そこで導師が読む「過去帳の文」の内容は、変わらず目連尊者の「盂蘭盆供」だ。これもオカシイ。

さて、春や秋に施餓鬼をやる寺ではどうやっているのだろうか?

故人や、ご先祖様が帰ってくる、というのは、日本の考え方で、仏教の理屈では説明できないし、ここを仏教的に、あるいは教義的に説明しようとする宗派は無いと思う。
これは、民間の信仰だ、ということでしか、我々の側からは説明出来ない。
その上に、仏教的なストーリーを乗せている。

でも、日本人に取っては、ご先祖様こそが一番大切なものでもある。
これを抜きにして、お盆は語れない。

盂蘭盆供も、施餓鬼も、この考えとは違う。
結局、この「ご先祖様の里帰り」という概念を、仏教は仏教の面から説明してこなかったのだ。今の今まで。
盂蘭盆供と施餓鬼という、違う概念を持ってきて、実は違うモノのまま行なってきたのではないか?・・・と、これを書きながら思った。

「ご先祖様の里帰り」に合わせて、それは処理できないので、仏教の理屈である盂蘭盆供と施餓鬼を当てはめて行なっているということか?
「ご先祖様の里帰り」と「施餓鬼」と「盂蘭盆供」がゴチャゴチャになって、でも、上手く融合していない・・・そんな感じにも思える。

盆棚には、竹と縄で結界を作る。その空間にご先祖様の霊が帰って来てとどまる。
盆棚は、縁側か縁側に近い座敷に低く作る。
台の上からマコモを垂らすと、ご先祖様へのお供物を狙って、そこを餓鬼が登ってくる。
お盆の月はこの世とあの世が繋がる時でもあるから、魑魅魍魎もウヨウヨしている。
餓鬼が供物を食べに来るのを拒否すると、そのケチンボの気持ちが自分を餓鬼道に墜とすことになるから、餓鬼にも施す。
しかし、餓鬼は一般的な供物が食べられないから、これなら食べられるだろう、と「水の子」を作ってあげる。

餓鬼は夕方以降に来る。
本来、餓鬼にとっては灯明もまぶしいし、打ち鳴らしなども驚かすから鳴らさない。

一般の家に「五如来幡」が必要かどうか?・・・施餓鬼もやるのだから、あっても良いのかも知れない。
我々は棚経にゆくが、ウチの宗派では「施餓鬼」のお経を読む。
これは、本来「施餓鬼会」で導師がする修法の所作の部分を取って読経だけにしたもので「略施餓鬼」と呼んでいる。
これは、目の前の餓鬼への供物を増やして、沢山の餓鬼に供養するためのものだ。
施餓鬼によって、自分は予善(よぜん・追善の逆。自分の後生の為に作善すること)を積み、そうすてば長生きできる、と言われている。
それによって「万霊にも平等に供養する」ということが大きな徳になる、ということに大きな意義をみつけるということを、お盆というものにくっつけているワケだ。
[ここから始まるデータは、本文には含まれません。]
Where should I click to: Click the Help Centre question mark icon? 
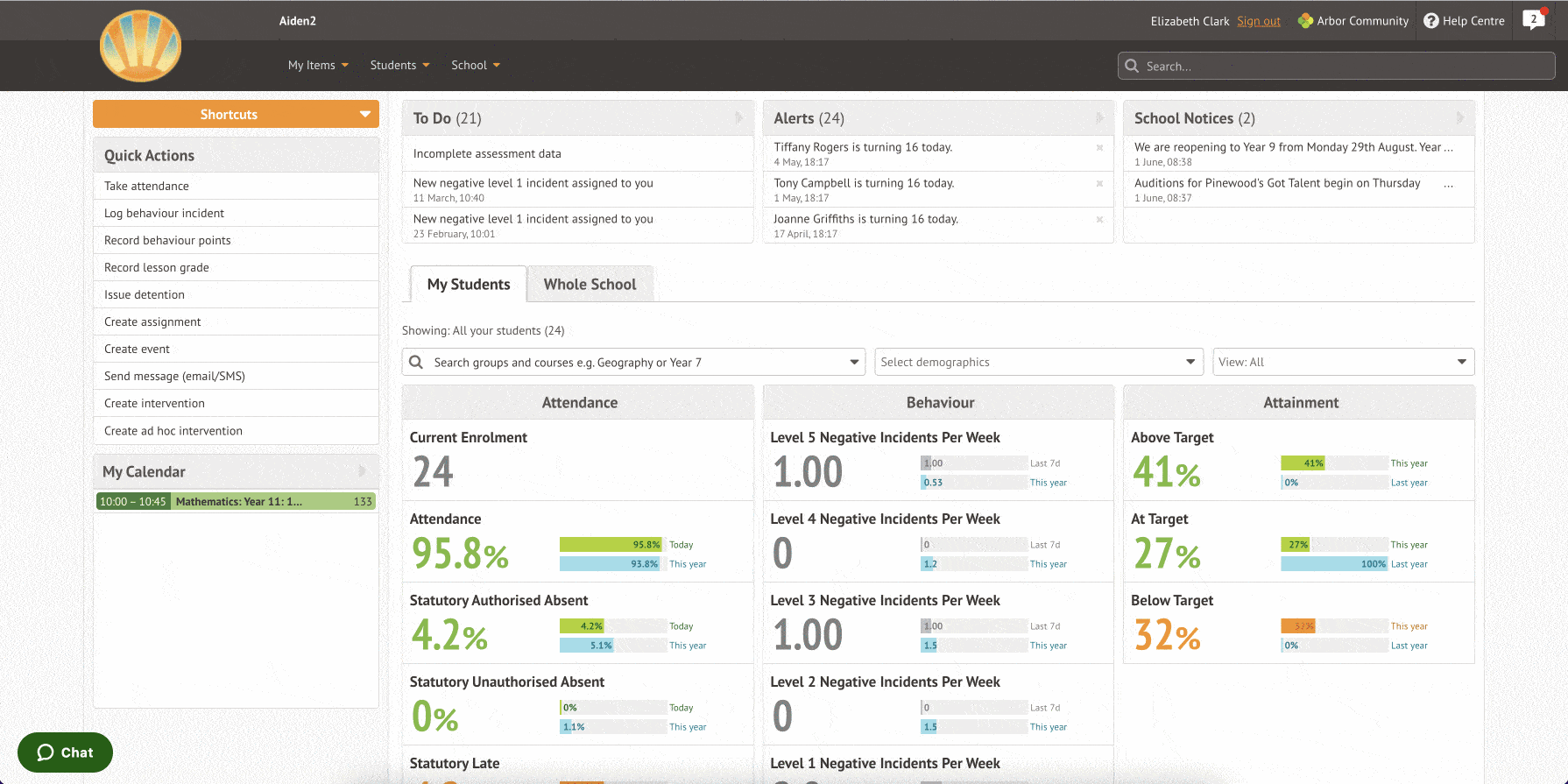1430,21
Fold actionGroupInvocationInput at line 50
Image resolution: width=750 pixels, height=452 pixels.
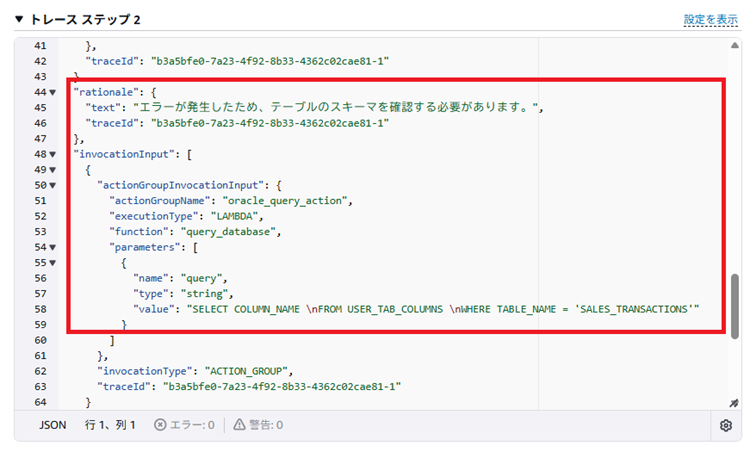coord(53,186)
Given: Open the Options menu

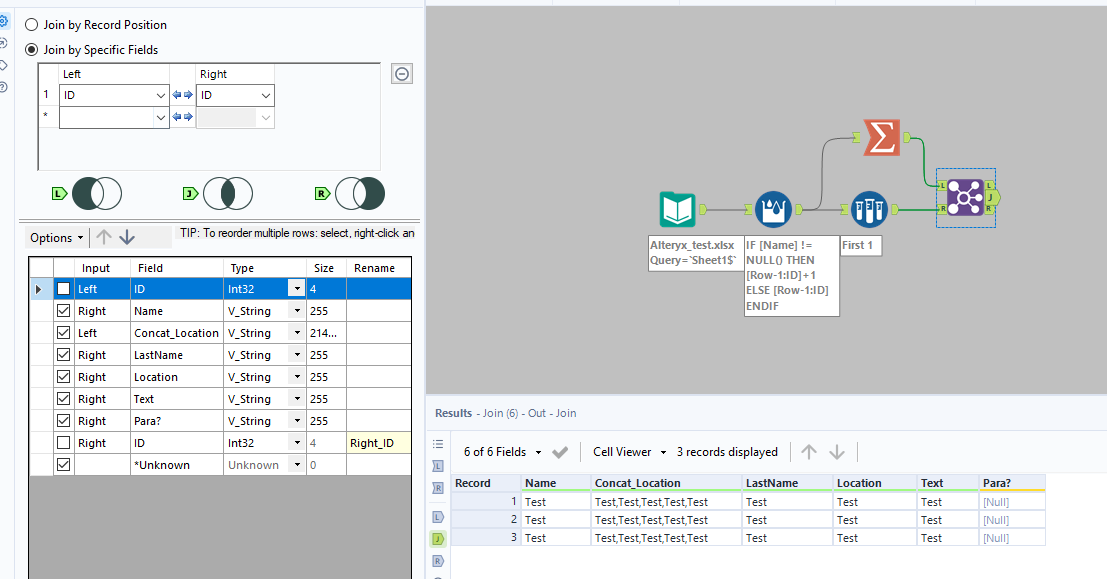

ちなみに、盂蘭盆供は、既に亡くなって、餓鬼道に墜ちた母親のために善行を手向けるという「追善」が目的となっており、盂蘭盆供と施餓鬼で、それぞれ、追善・予善という目的の違いもある。

この仏教的な理屈が、ますます意味の無いものになりつつある、今日この頃でもある、ということだ。